═════ THE INPUT ═════

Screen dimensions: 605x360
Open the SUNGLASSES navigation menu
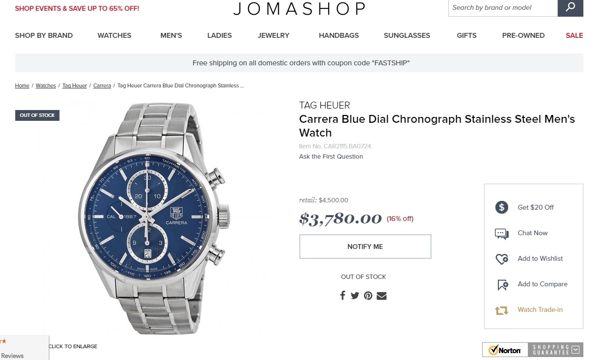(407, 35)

═════
═════ THE INPUT ═════

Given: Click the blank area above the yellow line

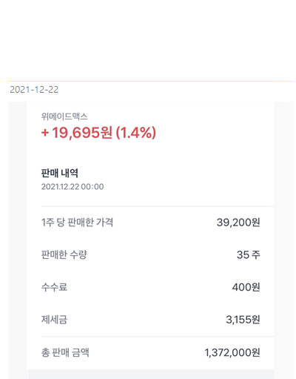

═════
═════ THE INPUT ═════

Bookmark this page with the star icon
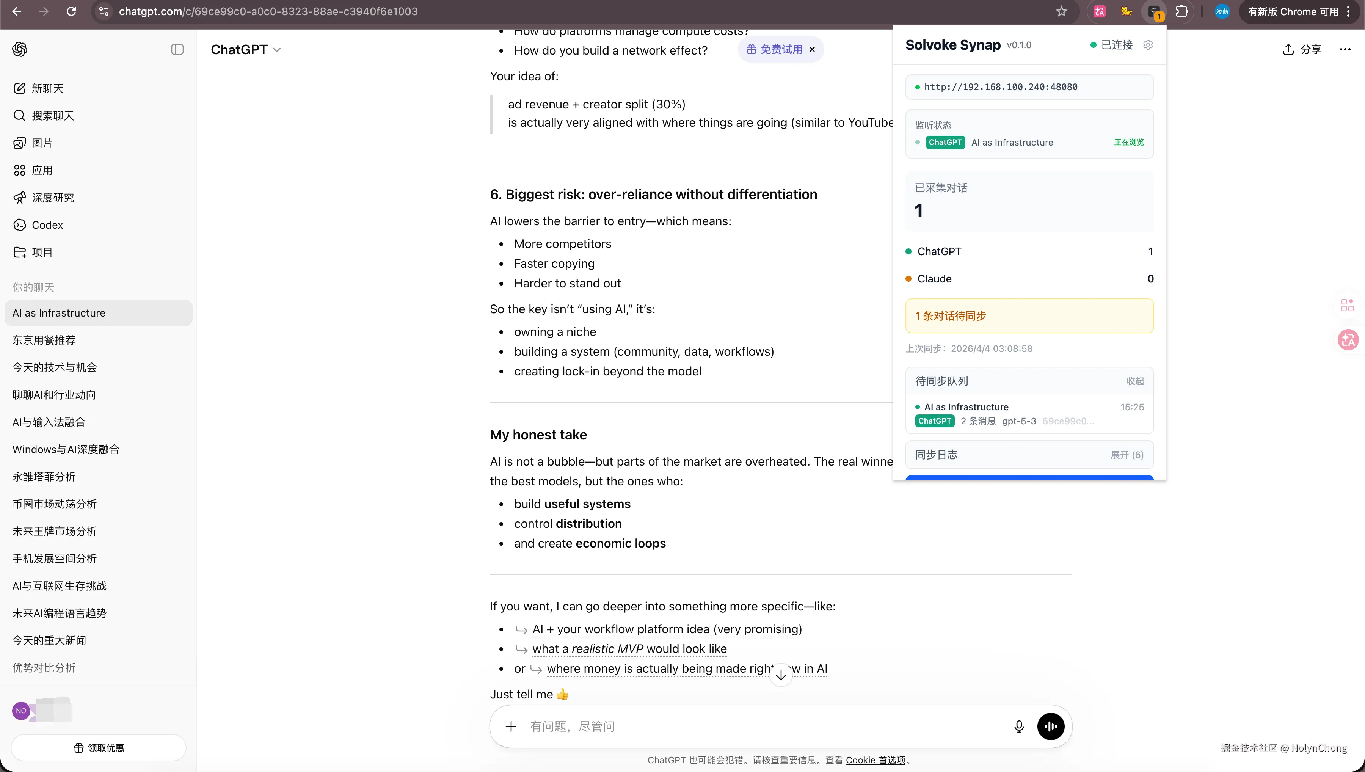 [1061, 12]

═════

◆ **EXERCISE INSTRUCTIONS**
Extract every line from the records above that contains the word "menu".

◆ **FINISHED EXERCISE**
Open the SUNGLASSES navigation menu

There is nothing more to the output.